Frequently asked questions
- What is a collar on SCJ?
- A collar on SCJ is the collar strategy applied to SCJ (etf). The strategy is structurally neutral (protective): A collar pairs long stock with a protective out-of-the-money put financed by a short out-of-the-money call, capping both tails of the position around the current spot. With SCJ etf trading near $104.60, the strikes shown on this page are snapped to the nearest listed SCJ chain strike and the premiums come straight from the end-of-day bid/ask midpoint.
- How are SCJ collar max profit and max loss calculated?
- Max profit roughly equals short-call strike minus cost basis plus net premium; max loss roughly equals cost basis minus long-put strike minus net premium. Breakeven shifts by the net premium. For the SCJ collar priced from the end-of-day chain at a 30-day expiry (ATM IV 27.40%), the computed maximum profit is $518.00 per contract and the computed maximum loss is -$582.00 per contract. Live intraday quotes will differ as the chain moves through the trading session.
- What is the breakeven for a SCJ collar?
- The breakeven for the SCJ collar priced on this page is roughly $104.82 at expiration, derived from end-of-day chain premiums. Breakeven is the underlying price at which the strategy's P&L crosses zero ignoring transaction costs and assignment risk. The current SCJ market-implied 1-standard-deviation expected move is approximately 7.86%; if the move sits well outside the breakeven distance, the structure's risk-reward becomes correspondingly tighter.
- When should you consider a collar on SCJ?

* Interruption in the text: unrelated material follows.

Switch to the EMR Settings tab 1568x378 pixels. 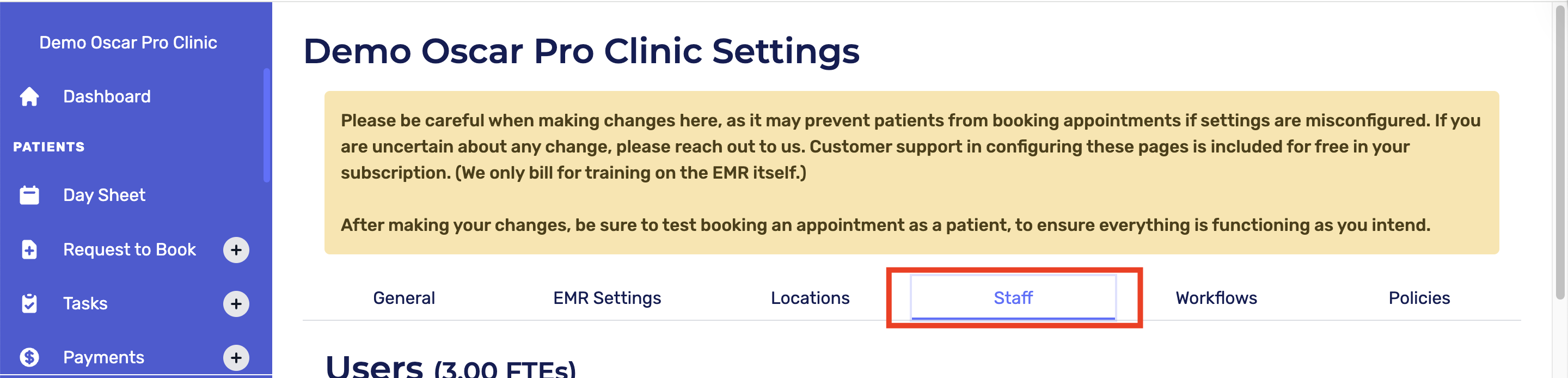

- Collars on SCJ hedge an existing long SCJ etf position; the long put sets a floor while the short call finances it, often run as a near-zero-cost hedge during expected volatility windows.
- How does current SCJ implied volatility affect this collar?
- SCJ ATM IV is at 27.40% with IV rank near 30.08%, which is mid-range against its 1-year history. Strategy selection depends more on directional thesis and expected move than on a strong IV signal.